123 反攻その4
室内に入ると、そこには2人の男性がいた。
背は高いが、引き締まった、という言葉が全く当てはまらない印象の30代後半の男性。
彼は大きな机に片肘をついてだらしなく座っている。
一応、彼が3層にいる王国軍の総指揮官である将軍だった。
横に控えているのは、5層の尖兵出身であるエルマーである。将軍の副官として、やってきている。
「どうかしたかね?」
将軍が間延びした声で尋ねた。
あまりにだらしなく、無能に見えるので、もしかするとこれは擬態で、実際は有能なのでは、と思いたくなる。
だが、彼は嘘偽りない無能だった。
彼が3層平定軍の指揮官となったのは、彼の妹が国王の寵姫だったからに他ならない。
子爵である彼を伯爵とする為の箔付けとして、やってきたのだ。
「叛徒キャシャール伯爵が、300の兵を率いて、ここトリモールを目指しております」
千騎長が報告した。
「へえ。反省して、詫びに来るのかな?」
「は?」
千騎長は間抜けな声を上げた。
「だって、ここには2000人の兵がいるんだろ?」
「はい閣下。2300名の兵がおります」
呆然としている千騎長に変わり、エルマーが答えた。
「そこに300で攻め込むなんて馬鹿な事はしないだろう。

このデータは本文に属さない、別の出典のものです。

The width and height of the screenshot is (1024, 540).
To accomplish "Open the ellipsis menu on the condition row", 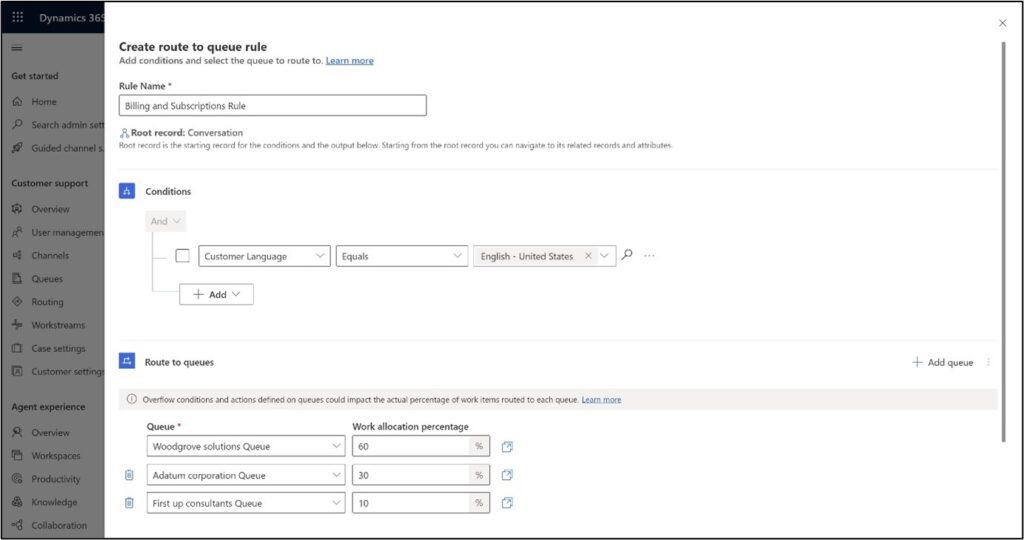I will (649, 256).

降伏だよ降伏」
これで王都に戻れると思ってか、ニコニコしながら将軍は言った。
「その可能性は高いでしょう。ただ、同じくらいの可能性で、戦いを挑んでくることもあると愚考します」
上官の考えを否定しないという、見事な官僚的答弁をエルマーはした。
「そうかい?無駄死にじゃないか」
「もしもわたしがキャシャール伯爵の立場ならば、将軍閣下か千騎長殿、できればその両方の首を狙います」
「うへえ。どうすればいい?」
戦いになるかもしれない、ということでテンションの下がった将軍が尋ねる。
「叛徒どもが、自らネグラから出て来たのです。断固、叩き潰すべきです」
気をとりなおした千騎長が断言した。
「そっか。じゃあ頼む」
戦いの気配に既に興味を失っている将軍は、椅子に深く腰掛け素っ気ない調子で言った。
「閣下は如何なさいます?」
「そりゃ、ここにいるさ」
千騎長の問いに、ビックリしたように答える。
「狙われているかもしれないのに、2人とも出るわけにはいかないよ。そうだ、エルマー君。僕の名代として参加してくれない?」
「は!」
「よしよし、これでカッコもつくよね。あ、でもトリモールが手薄になっちゃうのは、おっかないなぁ」
「明日、300名の増員が参ります。彼らを守備に残せばよろしいかと」
エルマーの言葉に、将軍は破顔した。
「じゃあ大丈夫だね」
執務室から出たところで千騎長と共に退室したエルマーが、ソッと囁いた。
「戦闘中は、私も千騎長殿の部下としてお扱い下さい」
「しかし、君は将軍に報告せねばならないだろう」
「あの方は、勝敗くらいにしか興味はお示しにならないかと」
「なるほどな」
将軍との会話にうんざりしきっていた千騎長は、やっと微笑むのだった。